The feed rate affects the contact time between the rolling tool and the workpiece surface and the force distribution. A lower feed rate means that the rolling tool acts on a unit area for a longer time, enabling more sufficient plastic deformation of the material and contributing to the formation of a higher residual compressive stress. Conversely, an excessively high feed rate results in insufficient action of the rolling tool on the workpiece surface, non-uniform material deformation, and a reduction in the residual compressive stress. An increase in the number of rolling passes can, to a certain extent, accumulate the plastic deformation of the material and gradually increase the residual compressive stress [31]. However, when the number of rolling passes is excessive, the material surface may experience work-hardening fatigue due to repeated processing, leading to the accumulation of internal damage in the material, and the residual compressive stress may no longer increase or even decrease.

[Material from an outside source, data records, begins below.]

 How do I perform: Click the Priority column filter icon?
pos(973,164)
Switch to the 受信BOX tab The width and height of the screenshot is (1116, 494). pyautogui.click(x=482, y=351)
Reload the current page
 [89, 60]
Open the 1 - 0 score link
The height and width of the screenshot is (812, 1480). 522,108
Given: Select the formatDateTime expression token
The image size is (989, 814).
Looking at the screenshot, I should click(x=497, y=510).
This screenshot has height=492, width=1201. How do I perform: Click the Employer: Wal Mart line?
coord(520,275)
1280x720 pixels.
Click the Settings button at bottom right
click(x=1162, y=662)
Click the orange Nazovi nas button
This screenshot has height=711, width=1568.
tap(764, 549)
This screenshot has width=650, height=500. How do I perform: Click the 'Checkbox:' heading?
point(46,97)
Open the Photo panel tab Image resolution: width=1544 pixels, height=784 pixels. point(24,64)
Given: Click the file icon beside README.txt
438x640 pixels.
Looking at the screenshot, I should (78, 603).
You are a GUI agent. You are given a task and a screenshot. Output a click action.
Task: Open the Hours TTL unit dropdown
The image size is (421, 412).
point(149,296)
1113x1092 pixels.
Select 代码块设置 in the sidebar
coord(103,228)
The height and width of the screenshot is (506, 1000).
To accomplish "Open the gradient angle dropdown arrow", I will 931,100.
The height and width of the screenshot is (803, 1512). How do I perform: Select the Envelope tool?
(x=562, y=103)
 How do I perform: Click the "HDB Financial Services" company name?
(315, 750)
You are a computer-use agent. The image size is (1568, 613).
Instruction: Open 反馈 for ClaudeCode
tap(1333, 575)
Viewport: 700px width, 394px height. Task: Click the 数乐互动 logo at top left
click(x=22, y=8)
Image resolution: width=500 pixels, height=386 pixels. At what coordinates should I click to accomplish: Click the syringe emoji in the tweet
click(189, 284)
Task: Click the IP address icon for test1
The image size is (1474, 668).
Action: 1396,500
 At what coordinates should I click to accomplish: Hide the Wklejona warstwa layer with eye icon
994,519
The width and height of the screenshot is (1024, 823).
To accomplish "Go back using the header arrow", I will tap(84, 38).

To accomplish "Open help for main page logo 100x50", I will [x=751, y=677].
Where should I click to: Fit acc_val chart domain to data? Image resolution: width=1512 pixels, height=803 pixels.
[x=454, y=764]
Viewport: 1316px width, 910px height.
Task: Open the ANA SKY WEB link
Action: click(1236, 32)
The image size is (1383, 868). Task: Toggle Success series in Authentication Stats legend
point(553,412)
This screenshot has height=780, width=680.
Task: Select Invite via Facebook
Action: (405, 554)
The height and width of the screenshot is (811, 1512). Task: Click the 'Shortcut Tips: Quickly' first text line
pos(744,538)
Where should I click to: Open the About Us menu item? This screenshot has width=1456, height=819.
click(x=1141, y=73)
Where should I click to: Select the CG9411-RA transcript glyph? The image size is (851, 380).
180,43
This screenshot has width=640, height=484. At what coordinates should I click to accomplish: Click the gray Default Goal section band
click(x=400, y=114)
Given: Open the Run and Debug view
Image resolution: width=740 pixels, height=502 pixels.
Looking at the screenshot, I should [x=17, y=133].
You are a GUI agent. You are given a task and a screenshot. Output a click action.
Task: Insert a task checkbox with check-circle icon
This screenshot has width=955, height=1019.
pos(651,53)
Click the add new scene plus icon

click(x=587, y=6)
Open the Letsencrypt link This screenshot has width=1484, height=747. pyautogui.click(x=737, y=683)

Looking at the data as a whole, in Experiment 2 (lathe speed 100 r/min, rolling amount 0.05 mm, feed rate 0.15 mm/r, number of rolling passes 3), the residual compressive stress reaches 1223.49 MPa; in Experiment 6 (lathe speed 140 r/min, rolling amount 0.03 mm, feed rate 0.15 mm/r, number of rolling passes 5), the residual compressive stress is 1453.43 MPa; in Experiment 18 (lathe speed 220 r/min, rolling amount 0.07 mm, feed rate 0.1 mm/r, number of rolling passes 7), the residual compressive stress is 1295.02 MPa, etc. The residual compressive stress values corresponding to these data points are relatively high. If the goal is solely to obtain the maximum residual compressive stress, the parameter combination in Experiment 6 (lathe speed 140 r/min, rolling amount 0.03 mm, feed rate 0.15 mm/r, number of rolling passes 5) stands out within the scope of this experiment, with a residual compressive stress reaching 1453.43 MPa. However, the actual optimal parameter set cannot be determined solely based on the residual compressive stress index. Multiple factors, such as processing efficiency, surface quality, and production costs, need to be comprehensively considered. For example, although certain parameter combinations can generate a high residual compressive stress, if they require an excessive number of rolling passes or a low feed rate, it will significantly reduce the processing efficiency and increase production costs, and they may not be the optimal choice in actual production. Therefore, in practical applications, the optimal ultrasonic rolling process parameters should be determined by weighing various factors according to specific production requirements and process specifications.

4. Conclusions

(1)

Through Taguchi experimental design, the optimal parameters for improving the microstructure of 316LN SS were determined as follows: the lathe speed was 220 rad/min, the space of rolling was 0.11 mm, the feed rate was 0.2 rad/min, and the number of rolling passes was 5. Among them, rolling passes exerted the most significant influence on the SRCS. Under these optimal parameters, the tested SRCS value was nearly 32 times higher than that achieved after conventional processing on the surface of 316LN stainless steel.

(2)

Dislocation slip, movement, and even the formation of deformation twins occurred during the plastic deformation under the ultrasonic surface rolling process. The microstructure exhibits an increase in subgrain boundary density and LAGBs. The combined effect of these features is beneficial in improving the properties of 316LN stainless steel.

(3)

When the rolling experiment parameters of the sixth group are selected (lathe speed of 140 r/min, rolling amount 0.03 mm, feed rate of 0.15 mm/r, and number of rolling passes 5), the surface residual compressive stress reaches its maximum value, approximately 1453.43 MPa. At this time, relatively speaking, not only can a relatively fast processing rate be achieved, but the maximum residual stress and a good processing effect can also be obtained.

(4)

The surface roughness of specimens after ultrasonic surface rolling processing (USRP) can be reduced by up to 85%, demonstrating the potential application of USRP in nuclear pipeline systems where surface roughness would otherwise accelerate corrosion.